• _Job_
Repeat the bunker supply terms starting at "14.3. Two (2) samples" and ending at "by the Vessel.", swapping "sixty (60) days" for "ninety (90) days".

• _Document text_
════
14.3. Two (2) samples shall be retained by the Physical Supplier for a minimum of sixty (60) days after delivery of the Product to the Vessel or, on being requested in writing by the Buyers, for as long as the Buyers may reasonably require, and the other two (2) samples shall be retained by the Vessel. 

14.4. If the quantity is delivered by more than one Bunker Tanker, the sampling procedure shall be repeated as outlined in Clause 14.1 above. 

15. Force Majeure 

15.1. The Seller shall not be liable for any failure to fulfil any term or condition of the Agreement should these have been delayed, or prevented by any circumstance howsoever arising which are not within the control of the Seller to the extent such are caused by any act of God, act of third party, fault or failure of vessel, master or crew, act or omission of Buyer, strike, lockout or labor dispute or any reasonable apprehension, government act, public disorder, request or restriction, storage or any limitation restriction or interruption to existing or contemplated sources of supply of Product including changed market conditions or the means of supply including but not limited to failure to deliver the Product by the Physical Supplier. 

15.2. In the event performance is prevented or delayed by Force Majeure, the Seller may cease or reduce deliveries in any manner as it may determine in its sole discretion. Nothing in Clause 15.1 above shall be deemed to excuse the Buyer from its obligation to make payments for the Product delivered.
════
• _Dataset excerpt_
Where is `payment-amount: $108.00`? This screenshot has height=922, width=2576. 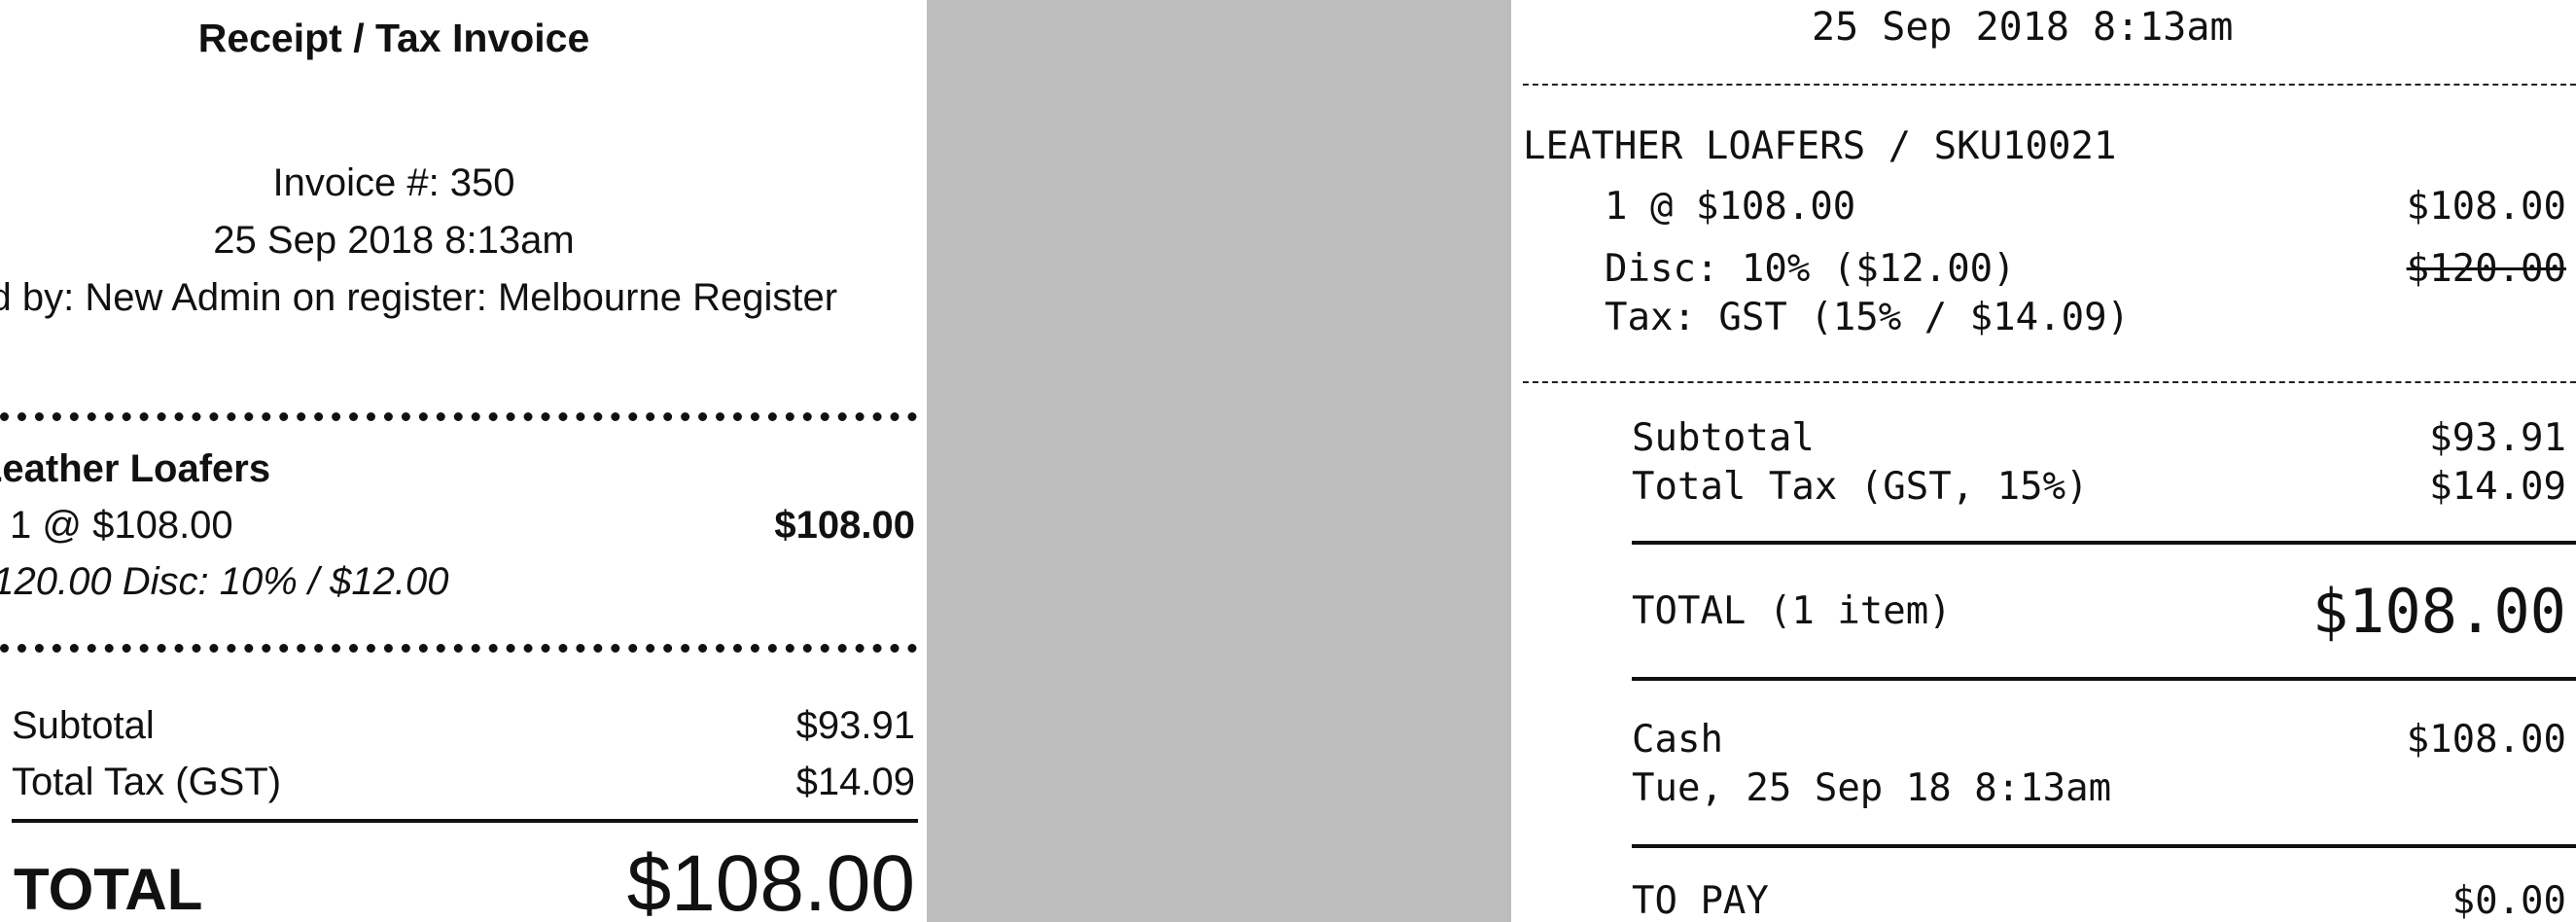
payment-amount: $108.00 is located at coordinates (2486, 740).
════
• _Exercise response_
14.3. Two (2) samples shall be retained by the Physical Supplier for a minimum of ninety (90) days after delivery of the Product to the Vessel or, on being requested in writing by the Buyers, for as long as the Buyers may reasonably require, and the other two (2) samples shall be retained by the Vessel.